What you are asked to do: Apart from the pictures, every entry must be retyped exactly.

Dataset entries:
+ + + + + + +

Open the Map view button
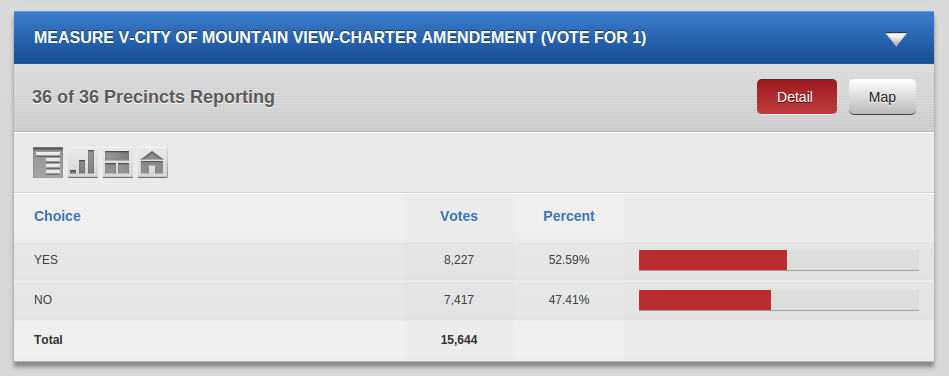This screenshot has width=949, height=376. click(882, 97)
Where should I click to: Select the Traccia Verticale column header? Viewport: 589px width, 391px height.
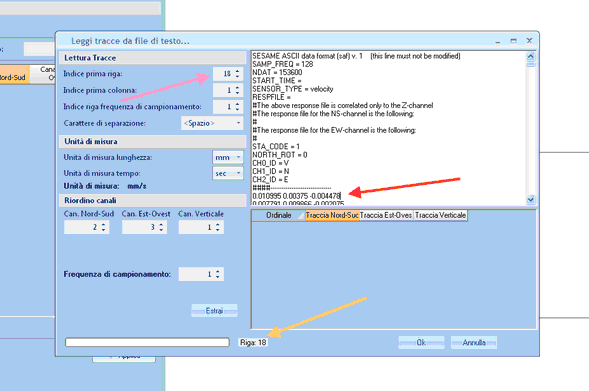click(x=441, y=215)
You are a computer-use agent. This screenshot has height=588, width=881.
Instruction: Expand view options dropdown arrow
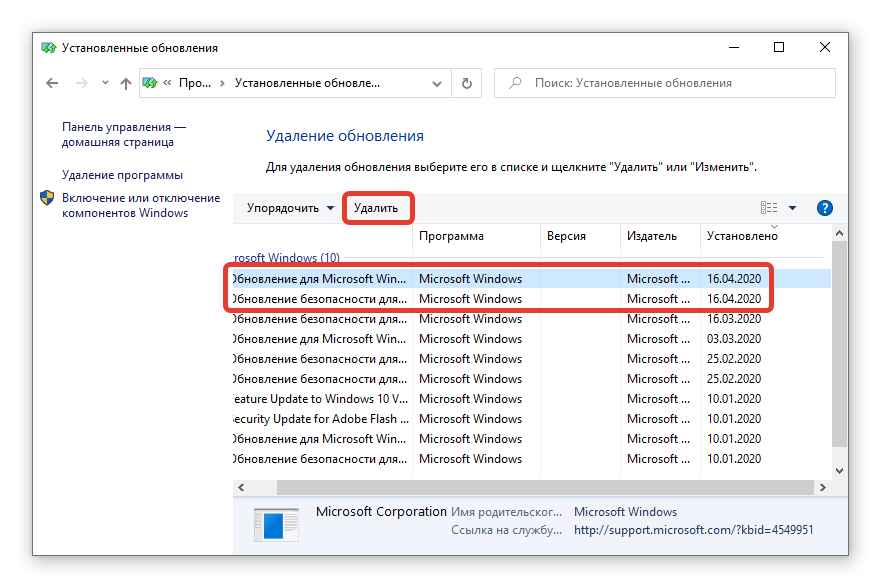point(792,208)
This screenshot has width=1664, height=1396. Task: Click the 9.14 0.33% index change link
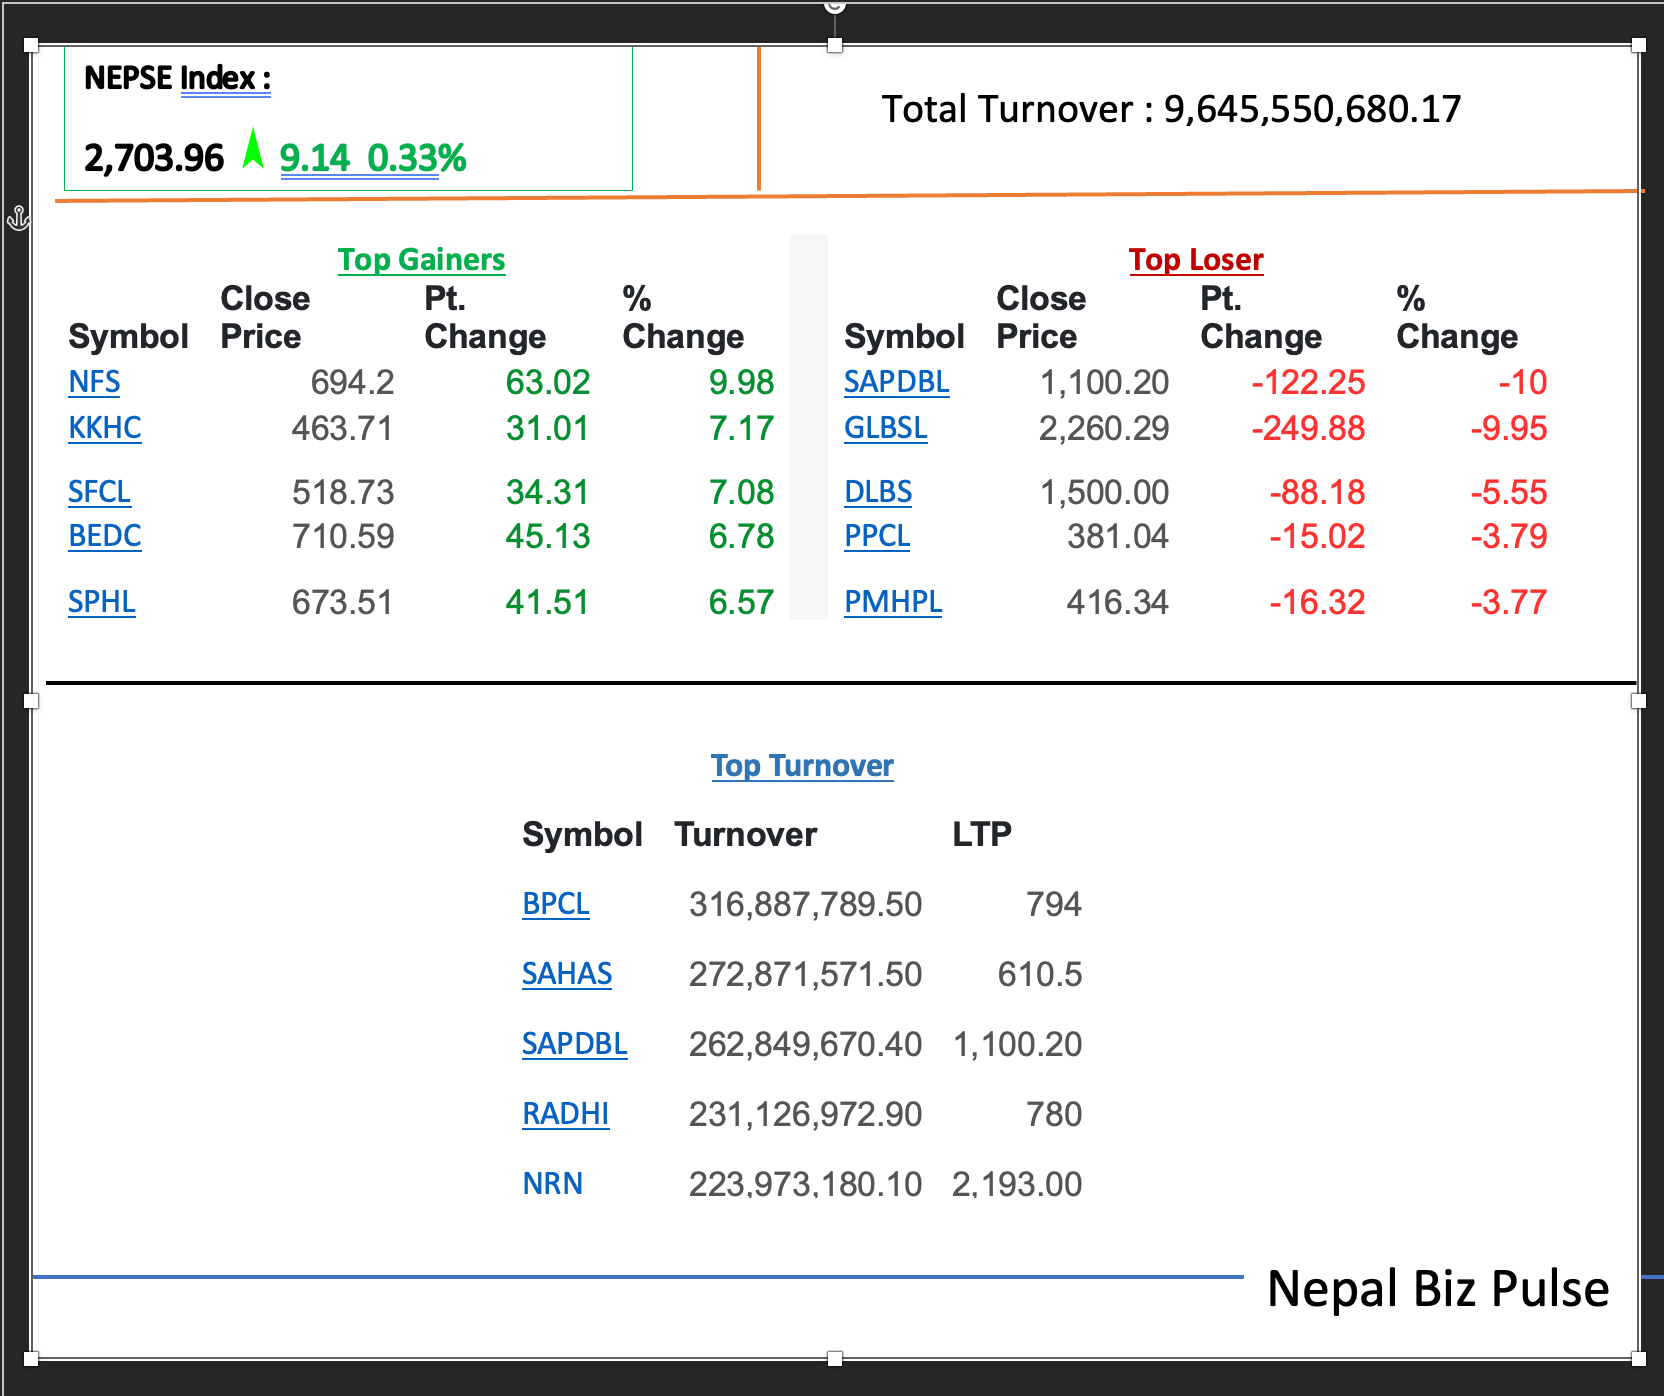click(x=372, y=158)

+ + + + + + +

Exercise response:
Open the Map view button
This screenshot has width=949, height=376. click(882, 97)
Where should I click to: Select the Traccia Verticale column header? Viewport: 589px width, 391px height.
click(x=441, y=215)
You are a computer-use agent. This screenshot has height=588, width=881.
Instruction: Expand view options dropdown arrow
point(792,208)
This screenshot has width=1664, height=1396. Task: Click the 9.14 0.33% index change link
click(x=372, y=158)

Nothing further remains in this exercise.